==== Text provided

Trust me, I am referring only to the general setting for the film in the rural conservative sense.  Obviously gay drag performers dancing to disco tunes has no comparison to BBM whatsoever.  I promise not to discuss Adam Sandler or Pauly Shore on here if you promise never to mention Crocodile Dundee again.   :D

The soundtrack I was referring to in my post was that of "The Man From Snowy River."

ROTFL: Absolutely, I promise!  ;D

And TMFSR may just fit in quite nicely.  Hopefully The Man's strings and piano theme combine well with BBM's lonesome guitar solos.  Actually I've actually been on a horse-trek into the area where they filmed TMFSR - the cabin (known as Craig's Hut) is still there from 1982, virtually untouched, and the scenery remains so beautiful that it brings tears to your eyes.  While there, it was not difficult to hear The Man's theme filling the air, but now when I try to think back all I get is the BBM theme.  I'm suddenly feeling strangely compelled to get my butt over to Wyoming (and/or Alberta, Canada) and go for a horse ride with my mp3 player and a Brokaholic or two...
Nothing is as common as the wish to be remarkable - William Shakespeare

Offline iristarr

  • BetterMost Supporter!
  • Sr. Ranch Hand
  • *****
  • Posts: 119
  • Ain't no reins on this one . . .
Re: Introduce Yourself
« Reply #29 on: March 01, 2006, 02:25:01 am »

========
==== Information provided

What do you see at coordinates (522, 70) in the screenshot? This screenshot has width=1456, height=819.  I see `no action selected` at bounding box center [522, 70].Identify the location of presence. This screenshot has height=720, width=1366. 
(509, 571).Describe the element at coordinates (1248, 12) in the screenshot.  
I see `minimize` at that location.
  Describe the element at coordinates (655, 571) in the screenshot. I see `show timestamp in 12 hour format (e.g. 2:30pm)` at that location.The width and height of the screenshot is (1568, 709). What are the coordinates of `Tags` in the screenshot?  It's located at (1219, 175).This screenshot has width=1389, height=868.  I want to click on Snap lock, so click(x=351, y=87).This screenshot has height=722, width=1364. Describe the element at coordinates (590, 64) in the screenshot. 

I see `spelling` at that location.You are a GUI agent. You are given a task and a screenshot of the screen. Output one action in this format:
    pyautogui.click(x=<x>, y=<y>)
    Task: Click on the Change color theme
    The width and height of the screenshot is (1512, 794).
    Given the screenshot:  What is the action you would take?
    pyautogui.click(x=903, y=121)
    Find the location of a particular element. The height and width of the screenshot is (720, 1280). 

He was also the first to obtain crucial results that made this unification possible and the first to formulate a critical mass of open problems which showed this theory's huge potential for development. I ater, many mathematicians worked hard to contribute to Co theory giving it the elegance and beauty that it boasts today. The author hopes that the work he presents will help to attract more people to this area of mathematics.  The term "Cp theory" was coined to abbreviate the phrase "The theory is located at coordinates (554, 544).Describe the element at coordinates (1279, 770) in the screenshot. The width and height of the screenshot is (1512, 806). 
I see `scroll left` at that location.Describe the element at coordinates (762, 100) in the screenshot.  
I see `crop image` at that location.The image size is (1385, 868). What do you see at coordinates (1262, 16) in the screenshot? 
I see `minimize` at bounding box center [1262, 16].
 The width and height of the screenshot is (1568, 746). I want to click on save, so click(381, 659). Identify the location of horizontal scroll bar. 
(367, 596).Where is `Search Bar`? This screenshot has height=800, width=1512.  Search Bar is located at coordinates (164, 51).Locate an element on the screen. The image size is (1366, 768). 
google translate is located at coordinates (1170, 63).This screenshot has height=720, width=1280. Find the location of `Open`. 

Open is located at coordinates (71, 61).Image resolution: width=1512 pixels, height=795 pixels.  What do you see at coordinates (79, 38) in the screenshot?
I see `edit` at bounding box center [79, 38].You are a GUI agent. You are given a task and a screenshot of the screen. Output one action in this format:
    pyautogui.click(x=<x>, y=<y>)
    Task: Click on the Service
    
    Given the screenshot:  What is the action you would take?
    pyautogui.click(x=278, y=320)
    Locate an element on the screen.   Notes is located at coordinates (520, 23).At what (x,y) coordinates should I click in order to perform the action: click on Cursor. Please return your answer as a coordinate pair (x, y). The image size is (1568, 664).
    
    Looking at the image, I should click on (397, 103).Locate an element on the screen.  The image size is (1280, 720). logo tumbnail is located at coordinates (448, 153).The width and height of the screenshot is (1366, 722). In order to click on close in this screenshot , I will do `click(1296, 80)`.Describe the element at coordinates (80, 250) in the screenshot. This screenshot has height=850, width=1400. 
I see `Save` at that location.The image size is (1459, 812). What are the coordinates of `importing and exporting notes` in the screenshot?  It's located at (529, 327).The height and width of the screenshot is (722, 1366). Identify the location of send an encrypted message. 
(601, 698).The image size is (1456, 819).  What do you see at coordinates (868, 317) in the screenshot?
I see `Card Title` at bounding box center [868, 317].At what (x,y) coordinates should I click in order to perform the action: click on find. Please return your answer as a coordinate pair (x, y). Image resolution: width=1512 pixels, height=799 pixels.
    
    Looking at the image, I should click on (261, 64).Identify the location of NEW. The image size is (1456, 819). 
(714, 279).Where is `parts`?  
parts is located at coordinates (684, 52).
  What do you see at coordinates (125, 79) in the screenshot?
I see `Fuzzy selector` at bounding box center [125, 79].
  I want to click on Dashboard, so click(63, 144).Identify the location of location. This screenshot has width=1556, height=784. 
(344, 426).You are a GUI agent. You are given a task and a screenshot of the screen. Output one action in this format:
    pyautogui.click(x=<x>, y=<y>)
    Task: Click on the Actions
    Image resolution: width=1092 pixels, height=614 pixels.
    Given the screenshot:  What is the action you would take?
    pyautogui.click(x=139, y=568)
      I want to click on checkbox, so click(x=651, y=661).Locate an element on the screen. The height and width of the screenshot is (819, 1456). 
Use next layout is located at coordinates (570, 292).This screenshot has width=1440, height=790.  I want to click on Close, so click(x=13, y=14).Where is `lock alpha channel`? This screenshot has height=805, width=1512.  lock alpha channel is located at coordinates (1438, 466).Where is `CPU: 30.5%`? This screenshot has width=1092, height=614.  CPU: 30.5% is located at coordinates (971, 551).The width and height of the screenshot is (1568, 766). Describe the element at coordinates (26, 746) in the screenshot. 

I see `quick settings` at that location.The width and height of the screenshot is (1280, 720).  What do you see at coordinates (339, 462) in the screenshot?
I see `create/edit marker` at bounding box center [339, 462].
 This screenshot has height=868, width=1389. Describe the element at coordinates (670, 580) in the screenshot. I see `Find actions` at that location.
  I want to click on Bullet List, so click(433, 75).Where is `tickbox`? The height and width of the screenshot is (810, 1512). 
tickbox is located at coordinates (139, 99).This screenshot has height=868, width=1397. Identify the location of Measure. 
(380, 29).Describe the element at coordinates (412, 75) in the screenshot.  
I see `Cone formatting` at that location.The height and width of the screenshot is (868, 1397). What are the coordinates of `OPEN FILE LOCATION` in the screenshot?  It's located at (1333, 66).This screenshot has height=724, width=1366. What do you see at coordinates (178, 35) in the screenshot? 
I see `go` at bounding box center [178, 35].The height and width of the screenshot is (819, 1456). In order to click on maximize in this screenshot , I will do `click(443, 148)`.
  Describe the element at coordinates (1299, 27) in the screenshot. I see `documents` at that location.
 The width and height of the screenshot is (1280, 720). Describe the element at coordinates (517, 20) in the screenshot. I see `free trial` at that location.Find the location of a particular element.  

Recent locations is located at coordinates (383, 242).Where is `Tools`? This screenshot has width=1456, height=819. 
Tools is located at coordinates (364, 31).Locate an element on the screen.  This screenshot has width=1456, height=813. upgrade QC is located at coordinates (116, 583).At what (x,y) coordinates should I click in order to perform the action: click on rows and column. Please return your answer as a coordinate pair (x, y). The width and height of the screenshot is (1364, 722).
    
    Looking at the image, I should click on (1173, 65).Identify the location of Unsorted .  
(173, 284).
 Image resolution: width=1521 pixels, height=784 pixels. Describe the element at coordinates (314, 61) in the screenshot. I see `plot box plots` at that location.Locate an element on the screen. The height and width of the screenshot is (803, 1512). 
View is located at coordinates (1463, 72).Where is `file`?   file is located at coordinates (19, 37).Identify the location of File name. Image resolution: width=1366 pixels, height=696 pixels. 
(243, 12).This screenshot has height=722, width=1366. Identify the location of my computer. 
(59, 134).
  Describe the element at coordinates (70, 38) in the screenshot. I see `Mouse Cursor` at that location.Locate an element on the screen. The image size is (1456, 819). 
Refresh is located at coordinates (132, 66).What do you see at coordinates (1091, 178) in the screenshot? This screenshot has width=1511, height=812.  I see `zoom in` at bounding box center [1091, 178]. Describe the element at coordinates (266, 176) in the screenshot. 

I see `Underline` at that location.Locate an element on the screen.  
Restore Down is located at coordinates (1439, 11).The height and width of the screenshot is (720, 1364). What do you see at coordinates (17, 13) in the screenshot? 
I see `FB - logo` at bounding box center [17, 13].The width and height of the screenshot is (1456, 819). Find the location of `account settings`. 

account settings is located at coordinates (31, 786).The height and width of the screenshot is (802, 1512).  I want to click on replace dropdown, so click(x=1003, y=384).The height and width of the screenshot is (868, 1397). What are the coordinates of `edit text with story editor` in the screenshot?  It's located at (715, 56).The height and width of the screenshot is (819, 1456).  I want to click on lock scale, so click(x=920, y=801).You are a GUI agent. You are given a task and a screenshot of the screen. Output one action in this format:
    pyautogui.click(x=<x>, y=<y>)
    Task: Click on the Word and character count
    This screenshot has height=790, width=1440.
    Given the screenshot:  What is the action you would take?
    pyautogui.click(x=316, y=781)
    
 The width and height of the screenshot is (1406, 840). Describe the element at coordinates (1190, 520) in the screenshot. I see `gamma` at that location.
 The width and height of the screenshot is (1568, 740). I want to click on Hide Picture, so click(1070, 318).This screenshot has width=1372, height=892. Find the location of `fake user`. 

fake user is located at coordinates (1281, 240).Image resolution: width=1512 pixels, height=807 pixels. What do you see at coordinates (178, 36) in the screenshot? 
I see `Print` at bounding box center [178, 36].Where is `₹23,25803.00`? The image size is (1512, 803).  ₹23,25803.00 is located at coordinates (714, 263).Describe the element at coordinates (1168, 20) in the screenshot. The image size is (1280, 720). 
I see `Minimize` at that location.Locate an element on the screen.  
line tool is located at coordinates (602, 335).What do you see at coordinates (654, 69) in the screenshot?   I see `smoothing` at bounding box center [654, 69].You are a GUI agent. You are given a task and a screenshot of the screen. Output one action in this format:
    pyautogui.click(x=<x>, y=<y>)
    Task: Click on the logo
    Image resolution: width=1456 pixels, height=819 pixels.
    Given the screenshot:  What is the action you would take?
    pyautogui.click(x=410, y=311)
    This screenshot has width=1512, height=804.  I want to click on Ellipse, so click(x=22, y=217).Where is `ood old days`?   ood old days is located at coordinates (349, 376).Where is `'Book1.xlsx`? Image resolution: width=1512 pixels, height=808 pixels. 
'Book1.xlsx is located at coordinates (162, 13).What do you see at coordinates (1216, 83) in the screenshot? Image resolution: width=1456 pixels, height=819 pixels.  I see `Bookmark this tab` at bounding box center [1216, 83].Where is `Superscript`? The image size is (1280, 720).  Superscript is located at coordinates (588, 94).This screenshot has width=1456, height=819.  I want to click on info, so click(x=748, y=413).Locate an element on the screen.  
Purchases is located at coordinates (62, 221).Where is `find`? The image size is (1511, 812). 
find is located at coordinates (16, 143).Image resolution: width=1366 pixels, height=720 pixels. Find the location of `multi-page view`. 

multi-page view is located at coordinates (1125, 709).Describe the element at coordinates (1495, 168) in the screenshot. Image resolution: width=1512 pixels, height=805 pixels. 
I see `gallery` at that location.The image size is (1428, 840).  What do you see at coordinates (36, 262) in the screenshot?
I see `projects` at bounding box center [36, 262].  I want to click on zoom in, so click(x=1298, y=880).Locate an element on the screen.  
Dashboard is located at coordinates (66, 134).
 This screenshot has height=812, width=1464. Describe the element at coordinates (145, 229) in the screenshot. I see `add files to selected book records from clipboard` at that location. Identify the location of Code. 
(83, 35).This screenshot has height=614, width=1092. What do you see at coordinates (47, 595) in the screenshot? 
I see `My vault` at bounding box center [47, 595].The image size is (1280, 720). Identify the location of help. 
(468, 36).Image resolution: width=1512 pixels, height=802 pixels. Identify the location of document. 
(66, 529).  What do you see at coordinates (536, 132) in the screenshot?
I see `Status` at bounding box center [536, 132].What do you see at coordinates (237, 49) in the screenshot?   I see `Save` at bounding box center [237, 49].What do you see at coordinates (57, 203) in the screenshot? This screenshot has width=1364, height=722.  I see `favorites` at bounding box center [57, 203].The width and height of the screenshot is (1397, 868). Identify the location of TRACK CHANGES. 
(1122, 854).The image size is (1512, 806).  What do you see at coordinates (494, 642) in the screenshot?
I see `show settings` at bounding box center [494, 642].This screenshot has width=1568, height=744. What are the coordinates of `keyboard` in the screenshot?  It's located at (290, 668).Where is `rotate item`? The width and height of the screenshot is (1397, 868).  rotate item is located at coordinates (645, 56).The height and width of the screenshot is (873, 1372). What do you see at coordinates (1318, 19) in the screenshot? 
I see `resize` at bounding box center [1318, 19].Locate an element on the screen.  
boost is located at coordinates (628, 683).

========

Problem 1: Please revise the part of the forum post that opens with the words containing "Nothing is as" and closes with "this one . . .", putting "extraordinary" in place of "remarkable".
Problem 2:
Answer these questions from the forum post:
(a) Which film's soundtrack was the writer referring to?
(b) What is the cabin from that film known as?
(c) How many posts are listed for iristarr?

Problem solution 1:
Nothing is as common as the wish to be extraordinary - William Shakespeare

Offline iristarr

  • BetterMost Supporter!
  • Sr. Ranch Hand
  • *****
  • Posts: 119
  • Ain't no reins on this one . . .

Problem solution 2:
(a) "The Man From Snowy River"
(b) Craig's Hut
(c) 119